Groupstore group names bear some resemblance to the paths used when saving files. In Groupstore, group path names are built up one folder at a time, with colons separating each folder name in the path. For example, the name "etc:uat-users" would refer to the group "uat-users" in top-level folder "etc". Every group and folder has both a short name and a longer name, which may be identical. For example, the group of staff in IT Services has the short name "org:oxuni:centadm:itserv:staff" and the long name "org:University of Oxford:University Administration and Services:IT Services:IT Services, Staff".
The Groupstore group hierarchy is split into the following top-level branches:
- A course group tree (called "course"). This contains course groups organised by SITS programme code and then by route code. The short forms of the folder names use the SITS codes directly. For example, the folder "course:programme:MPhys Physics:route:MPhys Physics" has the short form "course:programme:UP_PS1:route:UP_PS1".
- An organisational group tree (called "org"). This contains college and department groups loosely based on the organisational structure in Oak LDAP.
- A tree full of internal Groupstore groups (called "etc"). These can be ignored for the purposes of User Acceptance Testing.
- University-wide application-specific group structures (called "app"). These are currently unused, and can also be ignored for the purposes of User Acceptance Testing.
By default, the existence of a group can be seen by everyone with access to Groupstore. This can be prevented by removing the VIEW permission from the "EveryEntity" object. However, the members of a group can only be seen by users or groups of users with the READ permission granted. If a group is added to another group, the user doing the adding must have READ permissions on both groups. This prevents users from discovering the members of a group without holding the relevant permissions.
In both the "course" and "org" folders, higher-level groups are used to aggregate the groups at deeper levels of the tree. For example, the group org:college:roles:itss contains all college ITSS, and course:year-of-study:1 contains all first-year students. In general, these higher level groups are populated based on the central "systems of record": SITS, HRIS, the University Card system and the Registration database and deeper groups offer more control to the local college or department administrators.

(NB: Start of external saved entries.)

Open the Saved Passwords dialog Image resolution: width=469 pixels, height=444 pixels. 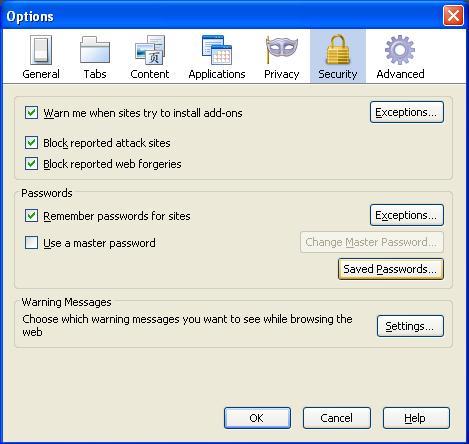point(391,269)
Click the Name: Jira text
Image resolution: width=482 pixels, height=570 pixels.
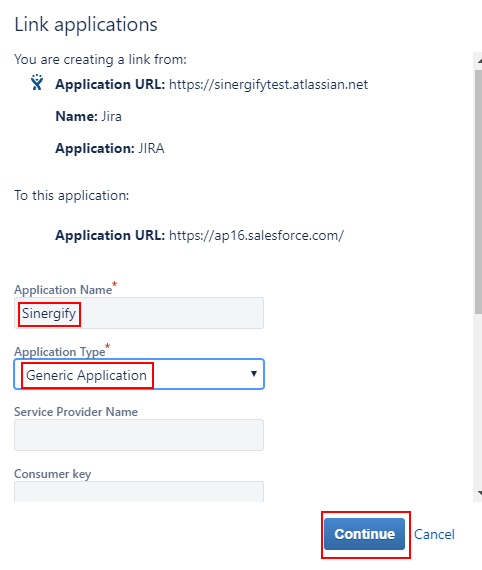(88, 116)
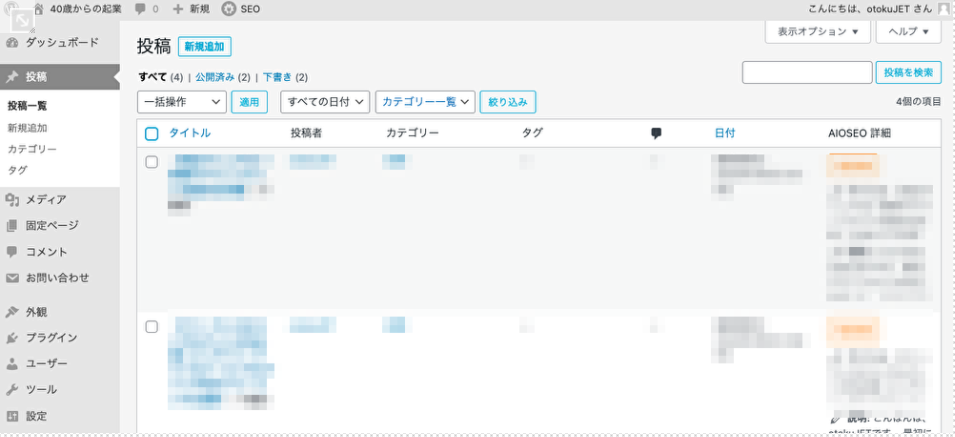Open the category list (カテゴリー一覧) dropdown
The width and height of the screenshot is (955, 437).
click(426, 101)
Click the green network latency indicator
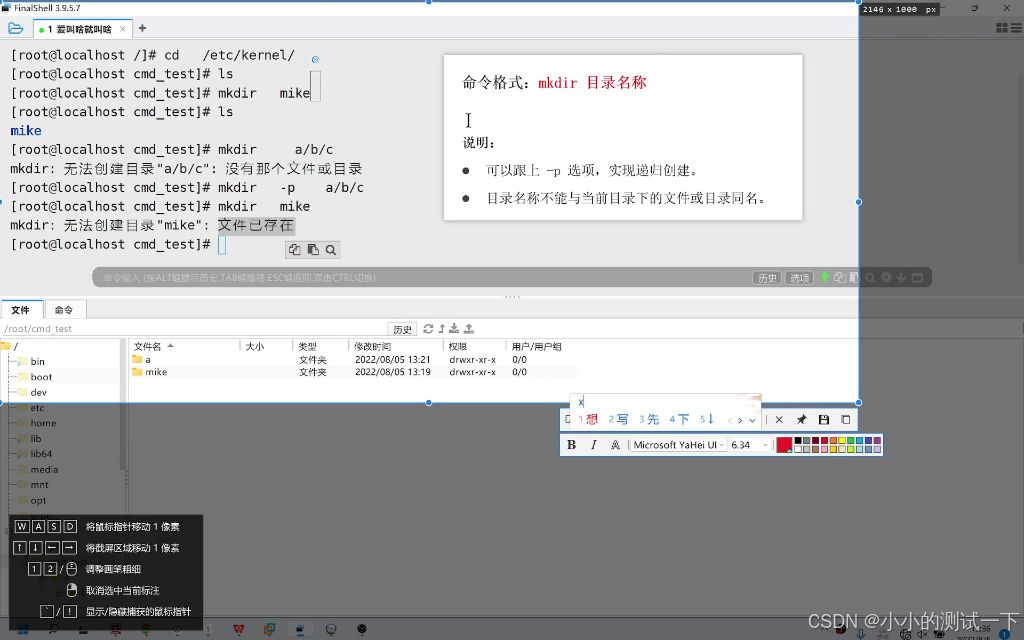The image size is (1024, 640). 826,277
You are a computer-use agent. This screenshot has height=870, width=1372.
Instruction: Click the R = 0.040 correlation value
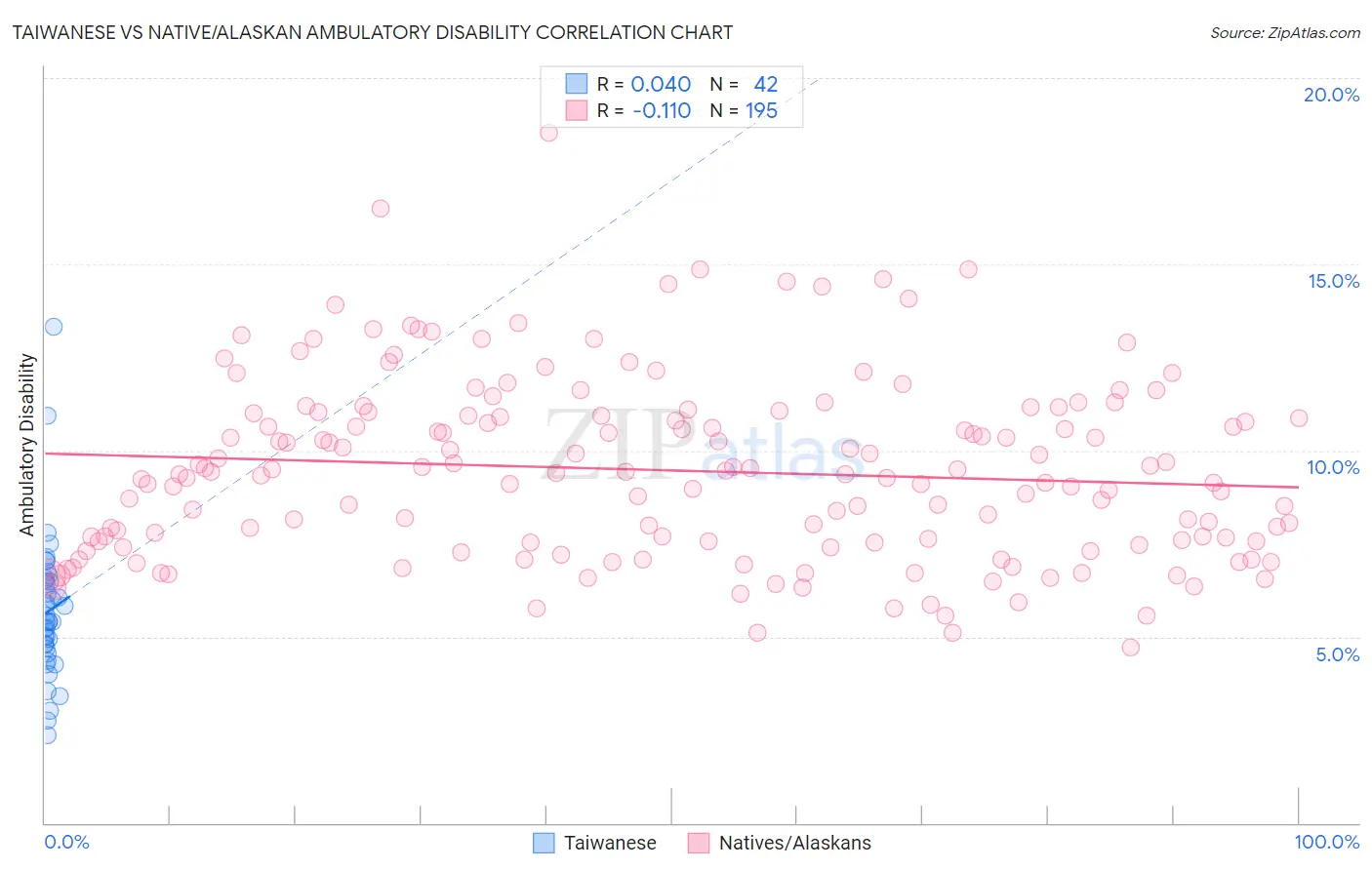coord(644,84)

In the organisational tree, each unit has two sets of admin groups associated with it: a group "admin-r" for granting read-only access to groups, and a full admin group "admin-rw" for creating groups or adding members. By default, the "admin-r" group contains all unit ITSS and the "admin-rw" group consists of the unit's primary ITSS. However, full admins can add or remove members as they see fit. In addition, full admins may create any group they like within their unit's "local" or "roles:local" folders.